Sometimes it’s been hard for me to drum up the feeling. These past few years have undoubtedly provided reason enough for that. We’ve been duped by people the University trusted, and our institutions have failed students who needed them the most. The notable shortcomings play a part in the feeling too. It’s in the fact that, as a campus, we acknowledge UNC’s imperfections and simultaneously take pride in the collective desire to improve them.

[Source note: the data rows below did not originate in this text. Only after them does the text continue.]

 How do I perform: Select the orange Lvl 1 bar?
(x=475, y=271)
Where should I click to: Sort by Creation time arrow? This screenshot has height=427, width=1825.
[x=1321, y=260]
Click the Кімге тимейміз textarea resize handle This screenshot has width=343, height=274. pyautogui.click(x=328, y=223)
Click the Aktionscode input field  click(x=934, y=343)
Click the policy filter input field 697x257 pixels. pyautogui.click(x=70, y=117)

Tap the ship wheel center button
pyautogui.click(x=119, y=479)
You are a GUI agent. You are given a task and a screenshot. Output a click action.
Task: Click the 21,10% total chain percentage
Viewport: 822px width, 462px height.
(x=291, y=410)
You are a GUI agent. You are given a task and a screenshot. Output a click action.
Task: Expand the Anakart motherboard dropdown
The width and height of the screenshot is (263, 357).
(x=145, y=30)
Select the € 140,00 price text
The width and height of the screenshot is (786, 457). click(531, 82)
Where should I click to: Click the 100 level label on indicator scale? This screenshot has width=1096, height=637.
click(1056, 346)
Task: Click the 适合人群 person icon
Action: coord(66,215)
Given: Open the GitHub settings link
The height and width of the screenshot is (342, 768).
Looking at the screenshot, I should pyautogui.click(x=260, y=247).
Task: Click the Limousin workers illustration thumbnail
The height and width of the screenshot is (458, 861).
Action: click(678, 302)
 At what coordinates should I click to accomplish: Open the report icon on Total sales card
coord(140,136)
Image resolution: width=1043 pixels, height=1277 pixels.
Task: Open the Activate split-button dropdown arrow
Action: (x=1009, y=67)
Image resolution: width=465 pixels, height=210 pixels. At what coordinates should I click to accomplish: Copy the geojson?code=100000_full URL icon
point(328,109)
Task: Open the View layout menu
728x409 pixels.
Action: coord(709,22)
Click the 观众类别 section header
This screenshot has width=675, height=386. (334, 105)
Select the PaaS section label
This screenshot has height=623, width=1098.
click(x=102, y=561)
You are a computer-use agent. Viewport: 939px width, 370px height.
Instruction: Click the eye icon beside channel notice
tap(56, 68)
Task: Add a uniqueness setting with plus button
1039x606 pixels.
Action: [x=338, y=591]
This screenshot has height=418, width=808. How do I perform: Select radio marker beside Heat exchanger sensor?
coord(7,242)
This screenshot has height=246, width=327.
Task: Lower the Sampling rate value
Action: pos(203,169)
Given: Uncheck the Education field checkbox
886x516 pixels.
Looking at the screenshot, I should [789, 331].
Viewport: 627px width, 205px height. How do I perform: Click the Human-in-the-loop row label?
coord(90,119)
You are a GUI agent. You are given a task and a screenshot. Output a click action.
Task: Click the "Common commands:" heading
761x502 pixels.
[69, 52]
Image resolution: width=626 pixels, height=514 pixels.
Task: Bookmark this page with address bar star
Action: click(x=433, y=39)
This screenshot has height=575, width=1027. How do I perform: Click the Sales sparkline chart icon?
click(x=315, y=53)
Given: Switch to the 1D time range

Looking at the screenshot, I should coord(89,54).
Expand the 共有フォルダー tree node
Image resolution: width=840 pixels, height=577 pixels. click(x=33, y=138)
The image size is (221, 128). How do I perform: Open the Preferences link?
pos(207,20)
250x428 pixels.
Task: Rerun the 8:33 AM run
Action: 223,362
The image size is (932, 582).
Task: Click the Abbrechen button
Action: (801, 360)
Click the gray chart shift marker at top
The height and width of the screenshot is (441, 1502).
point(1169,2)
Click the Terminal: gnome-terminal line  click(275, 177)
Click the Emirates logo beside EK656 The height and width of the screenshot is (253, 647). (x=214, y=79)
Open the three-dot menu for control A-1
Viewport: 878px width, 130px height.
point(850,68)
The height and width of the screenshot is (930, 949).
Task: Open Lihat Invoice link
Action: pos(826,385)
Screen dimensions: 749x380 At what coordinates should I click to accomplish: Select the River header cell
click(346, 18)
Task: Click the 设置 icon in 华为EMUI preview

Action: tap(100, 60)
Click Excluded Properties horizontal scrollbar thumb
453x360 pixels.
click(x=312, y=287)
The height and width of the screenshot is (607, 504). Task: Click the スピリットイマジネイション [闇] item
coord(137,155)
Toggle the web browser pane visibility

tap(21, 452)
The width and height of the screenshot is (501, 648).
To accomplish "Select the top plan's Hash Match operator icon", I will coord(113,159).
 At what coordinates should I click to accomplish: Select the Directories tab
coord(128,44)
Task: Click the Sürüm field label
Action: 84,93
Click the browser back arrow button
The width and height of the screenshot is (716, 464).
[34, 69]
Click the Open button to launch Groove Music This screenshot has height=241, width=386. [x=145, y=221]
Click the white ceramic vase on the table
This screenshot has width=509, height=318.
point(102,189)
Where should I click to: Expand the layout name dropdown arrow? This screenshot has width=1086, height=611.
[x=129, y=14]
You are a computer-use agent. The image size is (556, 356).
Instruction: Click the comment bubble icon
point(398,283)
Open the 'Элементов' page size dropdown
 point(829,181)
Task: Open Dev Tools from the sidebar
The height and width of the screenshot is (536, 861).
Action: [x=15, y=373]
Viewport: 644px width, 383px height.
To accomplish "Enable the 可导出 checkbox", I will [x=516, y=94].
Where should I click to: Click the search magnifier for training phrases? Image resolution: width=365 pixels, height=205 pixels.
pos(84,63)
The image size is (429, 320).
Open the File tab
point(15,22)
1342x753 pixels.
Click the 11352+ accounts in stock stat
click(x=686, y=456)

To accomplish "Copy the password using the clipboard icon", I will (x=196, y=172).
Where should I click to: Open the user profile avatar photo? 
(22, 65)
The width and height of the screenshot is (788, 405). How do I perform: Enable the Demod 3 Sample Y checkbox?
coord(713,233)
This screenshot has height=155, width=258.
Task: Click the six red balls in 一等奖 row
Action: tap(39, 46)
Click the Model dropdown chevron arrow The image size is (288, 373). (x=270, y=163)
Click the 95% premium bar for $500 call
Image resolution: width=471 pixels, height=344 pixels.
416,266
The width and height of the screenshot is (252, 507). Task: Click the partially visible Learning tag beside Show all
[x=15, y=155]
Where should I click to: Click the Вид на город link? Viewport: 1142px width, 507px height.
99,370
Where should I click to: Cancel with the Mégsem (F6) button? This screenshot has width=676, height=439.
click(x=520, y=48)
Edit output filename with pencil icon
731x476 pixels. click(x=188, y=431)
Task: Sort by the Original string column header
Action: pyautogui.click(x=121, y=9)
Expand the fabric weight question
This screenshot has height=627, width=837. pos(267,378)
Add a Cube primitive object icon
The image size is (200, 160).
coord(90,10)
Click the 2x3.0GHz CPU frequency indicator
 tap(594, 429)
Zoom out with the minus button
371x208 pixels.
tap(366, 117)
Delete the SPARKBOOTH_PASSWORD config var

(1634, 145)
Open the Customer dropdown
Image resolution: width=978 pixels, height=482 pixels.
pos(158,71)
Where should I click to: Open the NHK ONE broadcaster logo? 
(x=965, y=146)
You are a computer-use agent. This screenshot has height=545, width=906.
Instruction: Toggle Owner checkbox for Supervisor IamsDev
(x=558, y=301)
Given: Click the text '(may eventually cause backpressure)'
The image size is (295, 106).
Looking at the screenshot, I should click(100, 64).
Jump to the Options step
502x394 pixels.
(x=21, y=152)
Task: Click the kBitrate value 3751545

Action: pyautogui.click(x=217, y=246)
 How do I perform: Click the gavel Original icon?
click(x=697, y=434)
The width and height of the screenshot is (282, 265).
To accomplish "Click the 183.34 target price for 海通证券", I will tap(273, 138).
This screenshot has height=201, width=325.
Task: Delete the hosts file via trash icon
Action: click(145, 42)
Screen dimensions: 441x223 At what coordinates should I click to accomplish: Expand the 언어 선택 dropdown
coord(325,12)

This is the point where I’m supposed to transition seamlessly into explaining this unexplainable feeling I’ve been hinting at and dragging out. If I did this right, I’ve got everyone sitting wistfully, thinking of their time at UNC — from the goodbyes to parents as freshmen to the cap throw at graduation. Perhaps I have, perhaps I haven’t. When I first drafted this essay, I told my editor I didn’t have a conclusion. I told her this was two times too long, 10 times too short, incoherent, sloppy, heartfelt and honest. As obvious as the cliche of sudden inspiration on a deadline is, I realized this was the right way to describe the feeling. It’s terrible, beautiful, wild, cynical and heartfelt. It’s overwhelming, scary, comfortable and easy. I know these are a bunch of vague platitudes that could either describe UNC or eating a Big Mac too fast, but that’s the problem. The feeling among people who’ve been a part of Carolina is universally specific and impossible to describe but easy for any of us to get. Maybe I’ve failed at truly articulating what it feels like to be a part of this family — I probably have. But I’m happy with that because if you could pin it down, it wouldn’t be that unique Carolina feeling.